EXCERPT PROVIDED:
══════════════════════════════

Roughly speaking, a set of vectors $(v_1,\ldots,v_n)$ which obey the UUP are “just as good” as an orthonormal set of vectors, so long as one doesn’t look at more than S of these vectors at a time. For instance, one can easily show that the map $(a_1,\ldots,a_n) \mapsto \sum_j a_j v_j$ is still injective as long as one restricts attention to input vectors which are S/2-sparse or better (i.e. at most S/2 of the coefficients are allowed to be non-zero). This still leaves the question of how to efficiently recover the sparse coefficients $(a_1,\ldots,a_n)$ from the transformed vector $w = \sum_j a_j v_j$. The algorithm (2) is no longer accurate, however if the coefficients are just a little bit sparser than S/2 (e.g. S/3 will do) then one can instead use the algorithm of basis pursuit to recover the coefficients $(a_1,\ldots,a_n)$ perfectly. Namely, it turns out that among all the possible representations $w = \sum_j b_j v_j$ of w, the one which minimises the $l^1$ norm $\sum_j |b_j|$ will be the one which matches the S/3-sparse representation $\sum_j a_j v_j$ exactly. (This has an interesting geometric interpretation: if we normalise all the vectors $v_j$ to have unit length, then this result says that the simplest (sparsest) way to get from 0 to w by moving in the directions $v_1, \ldots, v_n$ is also the shortest way to get there.) There are also some related results regarding coefficients $(a_1,\ldots,a_n)$ which are merely compressible instead of sparse, but these are a bit more technical; see my paper with Emmanuel Candes for details.

══════════════════════════════

SET PROBLEM 1: Return the lines of the entries verbatim, starting at the line that contains "Task: Click the 11.92%" and ending at the line that contains "Action: click(x=395, y=393)", with both of those lines included.

RECORDED INFORMATION:
══════════════════════════════

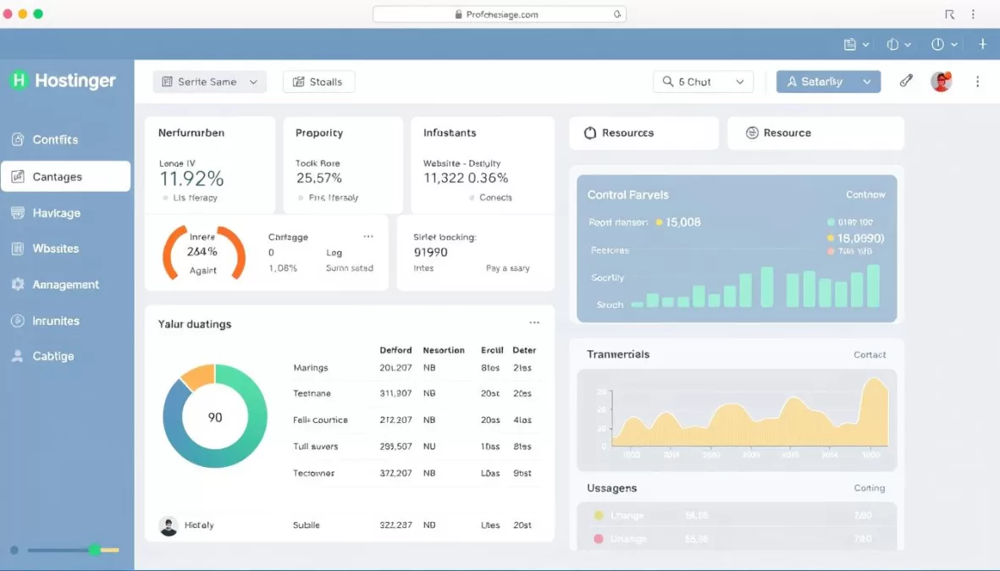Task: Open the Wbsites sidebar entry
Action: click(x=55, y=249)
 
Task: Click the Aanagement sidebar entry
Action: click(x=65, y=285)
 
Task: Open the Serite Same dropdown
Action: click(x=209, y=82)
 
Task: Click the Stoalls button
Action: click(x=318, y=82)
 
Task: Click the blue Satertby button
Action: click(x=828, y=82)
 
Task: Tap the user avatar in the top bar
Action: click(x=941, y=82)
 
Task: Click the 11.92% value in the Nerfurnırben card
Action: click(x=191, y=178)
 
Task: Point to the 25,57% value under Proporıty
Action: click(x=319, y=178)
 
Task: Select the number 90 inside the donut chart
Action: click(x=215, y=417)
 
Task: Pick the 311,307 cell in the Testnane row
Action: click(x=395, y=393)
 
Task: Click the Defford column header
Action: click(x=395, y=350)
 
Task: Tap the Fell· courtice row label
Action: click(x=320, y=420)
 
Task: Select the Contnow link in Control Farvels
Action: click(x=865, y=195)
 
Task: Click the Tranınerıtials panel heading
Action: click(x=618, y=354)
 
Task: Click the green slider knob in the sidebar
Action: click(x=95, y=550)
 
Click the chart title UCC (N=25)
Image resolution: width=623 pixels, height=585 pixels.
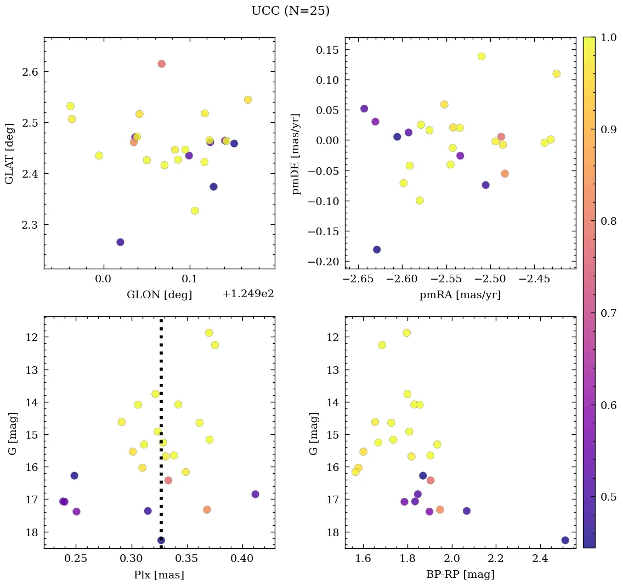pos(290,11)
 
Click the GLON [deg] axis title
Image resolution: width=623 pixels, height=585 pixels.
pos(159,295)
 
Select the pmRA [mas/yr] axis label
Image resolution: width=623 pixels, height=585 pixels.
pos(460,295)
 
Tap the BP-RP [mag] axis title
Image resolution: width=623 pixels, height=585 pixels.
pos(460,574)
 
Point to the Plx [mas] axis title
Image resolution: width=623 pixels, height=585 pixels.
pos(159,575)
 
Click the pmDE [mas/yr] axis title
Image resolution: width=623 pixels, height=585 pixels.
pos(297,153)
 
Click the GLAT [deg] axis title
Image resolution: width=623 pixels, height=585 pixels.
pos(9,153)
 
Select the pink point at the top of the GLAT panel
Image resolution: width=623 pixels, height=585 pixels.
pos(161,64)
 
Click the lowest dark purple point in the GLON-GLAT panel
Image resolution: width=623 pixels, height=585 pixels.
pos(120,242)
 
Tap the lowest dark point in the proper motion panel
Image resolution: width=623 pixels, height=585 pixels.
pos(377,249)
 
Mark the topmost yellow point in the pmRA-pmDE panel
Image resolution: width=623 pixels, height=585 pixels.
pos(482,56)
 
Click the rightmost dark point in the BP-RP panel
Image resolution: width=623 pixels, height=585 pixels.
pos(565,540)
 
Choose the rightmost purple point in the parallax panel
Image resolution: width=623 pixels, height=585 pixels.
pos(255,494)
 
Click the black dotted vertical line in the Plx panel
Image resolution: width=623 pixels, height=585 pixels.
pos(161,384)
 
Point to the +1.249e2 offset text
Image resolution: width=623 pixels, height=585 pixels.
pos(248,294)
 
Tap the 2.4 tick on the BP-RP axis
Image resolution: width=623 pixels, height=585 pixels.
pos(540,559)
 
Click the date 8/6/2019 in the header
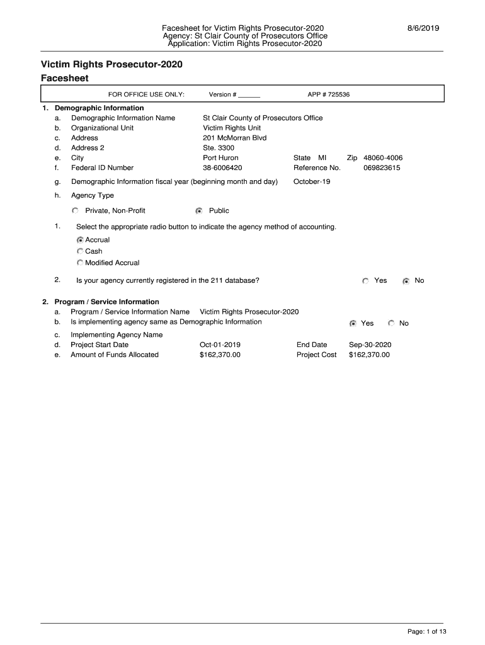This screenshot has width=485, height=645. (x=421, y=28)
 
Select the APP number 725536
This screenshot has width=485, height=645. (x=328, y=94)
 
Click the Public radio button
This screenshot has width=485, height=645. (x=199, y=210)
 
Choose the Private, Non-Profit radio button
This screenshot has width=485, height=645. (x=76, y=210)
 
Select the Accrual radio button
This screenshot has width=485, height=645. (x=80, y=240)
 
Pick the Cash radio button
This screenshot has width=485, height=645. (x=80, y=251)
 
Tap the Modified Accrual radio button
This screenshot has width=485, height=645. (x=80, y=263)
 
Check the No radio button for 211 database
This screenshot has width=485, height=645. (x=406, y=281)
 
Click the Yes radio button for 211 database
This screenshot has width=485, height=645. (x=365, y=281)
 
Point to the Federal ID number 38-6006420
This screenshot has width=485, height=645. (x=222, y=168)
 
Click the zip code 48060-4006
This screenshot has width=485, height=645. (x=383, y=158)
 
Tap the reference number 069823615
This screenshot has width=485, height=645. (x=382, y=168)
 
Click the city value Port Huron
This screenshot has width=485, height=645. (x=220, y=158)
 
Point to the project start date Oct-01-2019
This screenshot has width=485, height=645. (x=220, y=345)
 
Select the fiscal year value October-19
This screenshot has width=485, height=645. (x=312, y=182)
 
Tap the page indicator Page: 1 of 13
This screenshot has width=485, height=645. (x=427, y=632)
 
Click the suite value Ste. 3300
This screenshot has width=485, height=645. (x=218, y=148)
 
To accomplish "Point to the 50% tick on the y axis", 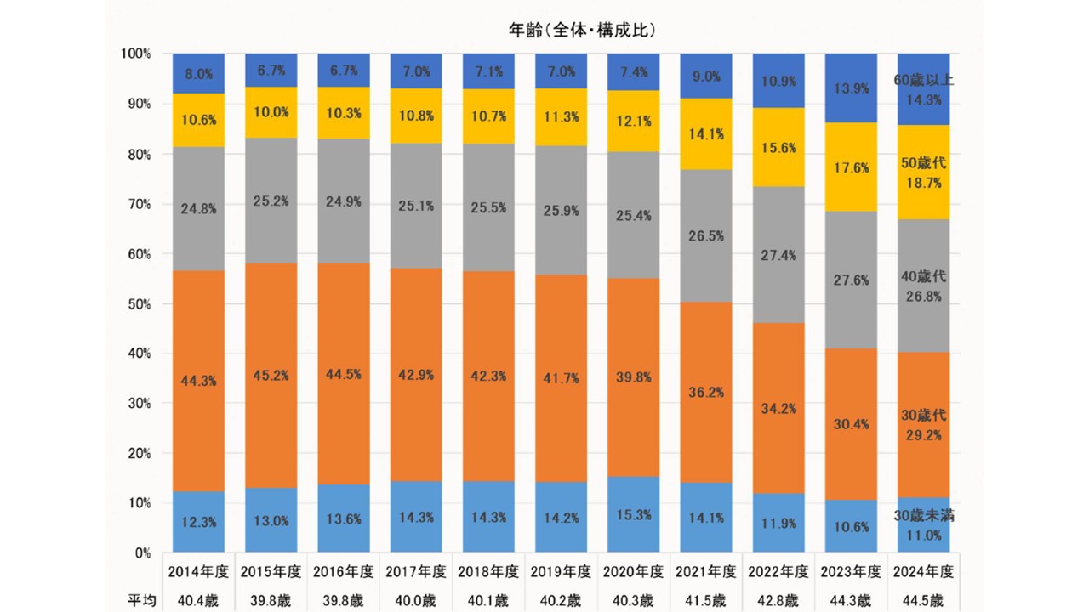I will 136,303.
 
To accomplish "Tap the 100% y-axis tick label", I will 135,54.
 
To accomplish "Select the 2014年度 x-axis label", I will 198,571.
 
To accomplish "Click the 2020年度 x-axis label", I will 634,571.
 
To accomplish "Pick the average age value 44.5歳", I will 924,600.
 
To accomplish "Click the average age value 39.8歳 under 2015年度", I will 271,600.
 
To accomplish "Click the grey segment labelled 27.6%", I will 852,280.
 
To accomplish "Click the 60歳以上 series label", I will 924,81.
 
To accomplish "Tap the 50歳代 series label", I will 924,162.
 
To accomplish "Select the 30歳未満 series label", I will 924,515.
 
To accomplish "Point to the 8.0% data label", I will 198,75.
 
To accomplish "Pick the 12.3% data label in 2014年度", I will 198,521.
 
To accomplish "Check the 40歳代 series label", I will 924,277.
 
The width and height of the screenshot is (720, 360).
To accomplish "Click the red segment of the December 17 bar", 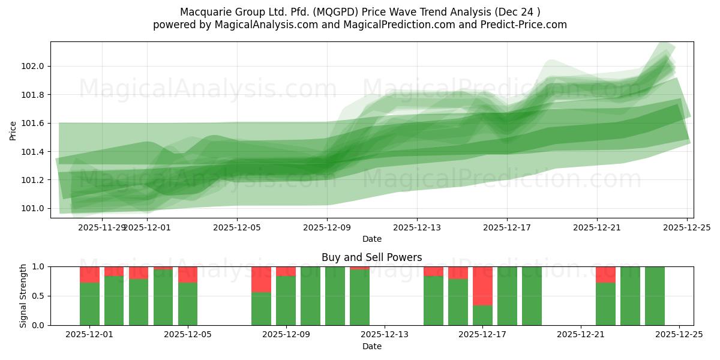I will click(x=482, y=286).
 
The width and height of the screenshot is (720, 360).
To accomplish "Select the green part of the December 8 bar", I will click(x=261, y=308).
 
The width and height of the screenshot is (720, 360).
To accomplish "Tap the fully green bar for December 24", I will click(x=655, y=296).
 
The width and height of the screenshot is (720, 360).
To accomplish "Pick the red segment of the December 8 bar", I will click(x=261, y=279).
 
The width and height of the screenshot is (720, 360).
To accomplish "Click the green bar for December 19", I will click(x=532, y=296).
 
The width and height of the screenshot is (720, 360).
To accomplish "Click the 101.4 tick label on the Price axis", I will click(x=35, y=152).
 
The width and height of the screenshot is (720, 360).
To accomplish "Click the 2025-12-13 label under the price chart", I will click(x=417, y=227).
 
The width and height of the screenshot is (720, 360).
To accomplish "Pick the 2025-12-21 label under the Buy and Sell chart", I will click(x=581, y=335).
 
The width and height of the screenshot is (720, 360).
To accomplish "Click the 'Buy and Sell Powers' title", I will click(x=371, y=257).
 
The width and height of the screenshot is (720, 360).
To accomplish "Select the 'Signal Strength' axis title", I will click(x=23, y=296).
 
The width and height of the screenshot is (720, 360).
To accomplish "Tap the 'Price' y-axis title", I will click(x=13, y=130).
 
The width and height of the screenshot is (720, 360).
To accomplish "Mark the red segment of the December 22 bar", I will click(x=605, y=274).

══════════════════════════════

SET PROBLEM 2: In the passage on sparse recovery, which algorithm recovers the coefficients perfectly when they are a little sparser than S/2?

FINAL RESULT 1:
Task: Click the 11.92% value in the Nerfurnırben card
Action: click(x=191, y=178)
 
Task: Point to the 25,57% value under Proporıty
Action: click(x=319, y=178)
 
Task: Select the number 90 inside the donut chart
Action: click(x=215, y=417)
 
Task: Pick the 311,307 cell in the Testnane row
Action: click(x=395, y=393)

FINAL RESULT 2: Basis pursuit.